Research reported in Nature Nanotechnology found that there are four main steps required.
Scientists report the direct visualization of the critical series of steps required for cancer cells to metastasize. Their findings confirm how the drug Avastin blocks the prerequisite formation of new blood vessels to a fused body of new micrometastases, permanently inhibiting their growth.

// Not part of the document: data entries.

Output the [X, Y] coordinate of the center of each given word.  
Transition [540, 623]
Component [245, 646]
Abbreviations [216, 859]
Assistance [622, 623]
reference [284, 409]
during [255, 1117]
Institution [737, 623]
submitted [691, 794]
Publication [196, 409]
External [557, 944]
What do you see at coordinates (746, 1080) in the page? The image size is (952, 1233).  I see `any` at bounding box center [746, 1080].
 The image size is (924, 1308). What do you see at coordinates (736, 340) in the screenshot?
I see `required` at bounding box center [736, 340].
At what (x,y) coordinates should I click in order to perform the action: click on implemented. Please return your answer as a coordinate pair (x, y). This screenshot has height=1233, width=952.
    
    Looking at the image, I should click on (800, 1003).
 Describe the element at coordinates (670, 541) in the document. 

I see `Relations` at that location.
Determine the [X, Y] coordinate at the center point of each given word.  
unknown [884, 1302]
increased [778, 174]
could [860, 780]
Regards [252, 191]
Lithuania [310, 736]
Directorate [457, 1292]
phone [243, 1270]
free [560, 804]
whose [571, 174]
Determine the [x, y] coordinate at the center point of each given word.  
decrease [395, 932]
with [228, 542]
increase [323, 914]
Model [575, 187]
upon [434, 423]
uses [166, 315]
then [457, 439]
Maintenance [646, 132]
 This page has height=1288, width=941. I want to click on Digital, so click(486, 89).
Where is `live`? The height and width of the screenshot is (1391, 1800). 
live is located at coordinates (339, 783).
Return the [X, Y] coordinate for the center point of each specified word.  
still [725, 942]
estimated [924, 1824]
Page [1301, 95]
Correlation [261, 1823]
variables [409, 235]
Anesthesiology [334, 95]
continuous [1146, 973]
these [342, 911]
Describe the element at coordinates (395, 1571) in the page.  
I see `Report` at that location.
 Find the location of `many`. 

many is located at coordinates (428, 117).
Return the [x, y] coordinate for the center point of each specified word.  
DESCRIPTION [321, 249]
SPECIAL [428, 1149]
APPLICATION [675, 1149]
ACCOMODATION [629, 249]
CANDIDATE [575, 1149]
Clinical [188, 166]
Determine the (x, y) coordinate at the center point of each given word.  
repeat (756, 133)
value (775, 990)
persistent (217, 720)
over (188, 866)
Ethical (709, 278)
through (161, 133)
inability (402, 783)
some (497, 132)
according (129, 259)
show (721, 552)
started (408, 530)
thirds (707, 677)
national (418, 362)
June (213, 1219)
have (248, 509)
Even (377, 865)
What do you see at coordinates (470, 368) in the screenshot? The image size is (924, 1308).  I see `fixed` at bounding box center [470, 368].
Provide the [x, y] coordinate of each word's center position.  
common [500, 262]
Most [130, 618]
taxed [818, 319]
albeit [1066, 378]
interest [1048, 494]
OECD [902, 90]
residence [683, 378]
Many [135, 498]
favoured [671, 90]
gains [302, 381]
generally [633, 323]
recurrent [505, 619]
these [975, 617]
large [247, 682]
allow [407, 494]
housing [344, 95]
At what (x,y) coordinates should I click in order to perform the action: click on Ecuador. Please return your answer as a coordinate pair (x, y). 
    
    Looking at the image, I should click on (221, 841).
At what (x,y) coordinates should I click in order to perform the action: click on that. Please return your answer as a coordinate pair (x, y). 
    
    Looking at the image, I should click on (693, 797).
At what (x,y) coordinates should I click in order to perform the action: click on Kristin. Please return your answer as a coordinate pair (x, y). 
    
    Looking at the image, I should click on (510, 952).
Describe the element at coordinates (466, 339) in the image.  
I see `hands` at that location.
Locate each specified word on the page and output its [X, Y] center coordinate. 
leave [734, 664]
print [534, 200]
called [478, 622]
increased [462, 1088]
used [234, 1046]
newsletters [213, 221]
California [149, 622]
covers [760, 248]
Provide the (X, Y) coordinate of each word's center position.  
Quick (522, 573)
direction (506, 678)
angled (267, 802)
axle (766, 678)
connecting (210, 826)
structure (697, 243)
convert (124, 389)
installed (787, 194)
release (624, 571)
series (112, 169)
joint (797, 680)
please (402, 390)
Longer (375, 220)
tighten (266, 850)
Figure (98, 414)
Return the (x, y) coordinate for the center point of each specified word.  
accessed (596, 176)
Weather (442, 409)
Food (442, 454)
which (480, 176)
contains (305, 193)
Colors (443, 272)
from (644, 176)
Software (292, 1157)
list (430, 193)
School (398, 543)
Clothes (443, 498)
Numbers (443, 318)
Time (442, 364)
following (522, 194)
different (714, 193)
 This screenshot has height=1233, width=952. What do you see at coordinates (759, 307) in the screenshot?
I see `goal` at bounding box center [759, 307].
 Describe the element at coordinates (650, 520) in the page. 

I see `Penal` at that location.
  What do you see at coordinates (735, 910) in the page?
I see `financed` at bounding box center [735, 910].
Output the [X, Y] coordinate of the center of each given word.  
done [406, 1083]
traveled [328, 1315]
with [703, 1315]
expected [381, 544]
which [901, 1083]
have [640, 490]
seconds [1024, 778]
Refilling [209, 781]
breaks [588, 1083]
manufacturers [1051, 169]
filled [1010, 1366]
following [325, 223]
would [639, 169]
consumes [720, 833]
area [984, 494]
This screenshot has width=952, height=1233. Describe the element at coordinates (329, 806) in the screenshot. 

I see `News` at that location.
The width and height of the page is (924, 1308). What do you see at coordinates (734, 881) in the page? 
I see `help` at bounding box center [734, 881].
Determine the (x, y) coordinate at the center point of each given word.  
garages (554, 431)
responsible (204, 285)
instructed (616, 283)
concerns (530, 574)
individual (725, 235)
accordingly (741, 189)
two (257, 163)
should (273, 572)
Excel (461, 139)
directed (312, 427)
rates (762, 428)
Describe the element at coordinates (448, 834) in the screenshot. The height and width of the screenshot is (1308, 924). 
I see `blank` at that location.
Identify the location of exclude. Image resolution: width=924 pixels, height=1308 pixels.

Frank Winkler, Ph.D., and colleagues at the Ludwig-Maximilians University of Munchen and the Max Planck Institute for Neurobiology published their research in Nature Medicine in a paper titled “Real-time imaging reveals the single steps of brain metastasis formation.”
They used two-photon microscopy and fluorescence markers to follow the fate of single cancer cells in real time and over an extended period as they formed large metastases in the brain of a mouse model. “Essentially, we were able to monitor the stages of metastasis formation live,” comments co-author Yvonne Kienast.
Observations over a number of weeks showed that metastasis formation required four steps. Firstly, circulating tumor cells need to get trapped at a fork in the blood-vessel network. “In contrast to previous reports, intravascular growth is not sufficient to induce a metastasis,” Dr. Winkler stresses. The cells then need to escape out of the blood vessels into the surrounding tissue and stick to the outer surface of the vessel, where micrometastases of 4–50 cells can develop. The fourth, most critical step, involves neighboring micrometastases fusing together and the growth of new blood vessels into the resulting mass. Without angiogenesis into the fused cancer bodies, even strongly proliferating metastases will eventually die off.
“Each one of the steps can go awry,” Dr. Winkler adds. “Cells may not get out of the circulation, may fail to adhere to the outer vessel wall, or be unable to induce angiogenesis.” Having used the mouse model to demonstrate how Avastin blocks the critical angiogenesis step, Dr. Winkler’s team plans to determine the effects of other cancer drugs on the single steps of metastasis formation.
“In the future, our new mouse model can be used to investigate the behavior of tumor cells that do not normally metasta¬size to the brain, which should help to gain further insight into the organ specificity of metastasis formation,” the authors conclude.
“The ability to observe metastasis as a process rather than simply an endpoint has provided new insights into brain-metastasis formation and an opportunity to experimentally address unanswered questions of metastasis research. This knowledge can be used to better tailor therapies in the future: The essential steps of the metastatic cascade should be the primary targets, the inefficient steps might be the easiest to inhibit, and the dead ends of metastasis formation can be ignored.”